Authenticity isn't Oversharing, It's Self-Respect
April 2026
By now, you may be noticing something.
In February, I asked you to named where you’re carrying more than is reasonable.
In March, I asked you to "catch yourself" defaulting to being “the strong one.”
So, by now you may be feeling a quiet tension: “If I stop doing this, what replaces it?
This is where many leaders get stuck.
They assume authenticity means saying everything out loud, disclosing emotions freely, or lowering standards. So instead of experimenting with authenticity, they retreat into over-functioning—because it feels safer than being misunderstood.
But authenticity isn’t exposure. It’s alignment.
Many leaders learned early (at home, in school, or in formative relationships) that having needs complicated things. Staying composed, capable, and agreeable kept relationships stable. Over time, authenticity got redefined as not rocking the boat.
That lesson follows leaders into adulthood.
At work, it shows up as withholding needs to avoid being seen as difficult.
At home, it looks like minimizing your own experience to keep the peace.
In leadership, it becomes silence in moments where clarity is required.
This is where Maximum Self-Awareness and Authenticity ask something different of you.
Authenticity is not about sharing more. It’s about withholding less of what matters.
Which brings us (again) to the grounding question:
What Do You Deserve?
YOU deserve to be honest with yourself about what you need.

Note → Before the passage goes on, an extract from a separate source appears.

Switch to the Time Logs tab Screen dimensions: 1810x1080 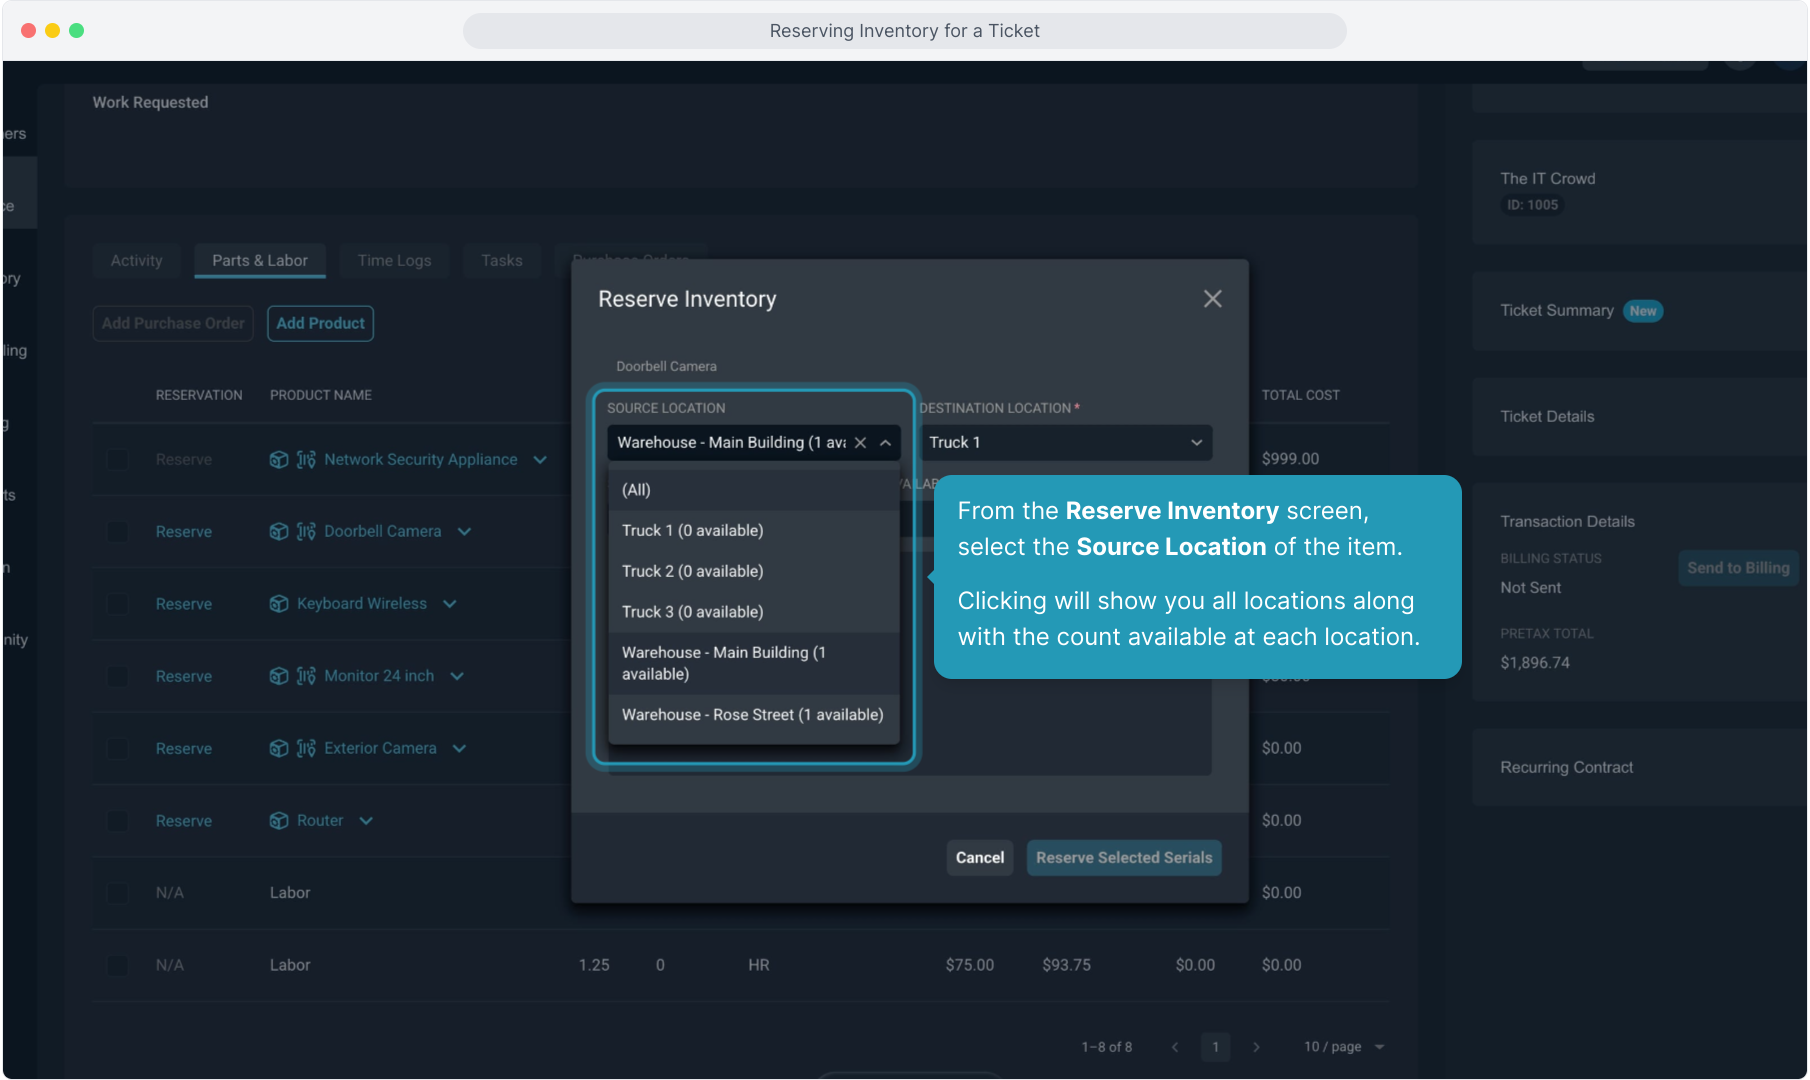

YOU deserve to acknowledge when something isn’t working—internally or externally.
YOU deserve self-respect that doesn’t depend on being endlessly accommodating.
And here’s the next step, a deliberate one:
CALL TO ACTION
This week, notice one moment where you feel the urge to stay silent to keep things smooth. Ask yourself: “What truth am I withholding right now?” You don’t have to say it yet. But write it down. Naming your truth privately is the bridge between awareness and advocacy.
This month’s Leadership Lesson is this:
Authenticity begins the moment you stop negotiating against yourself.
Next month, we’ll move into the O of M.O.R.E. Mindset and explore why resilience is not about pushing through, but about recalibrating how you care for yourself without guilt.
Until then, pay attention to where silence feels like self-protection; and where it’s actually self-erasure.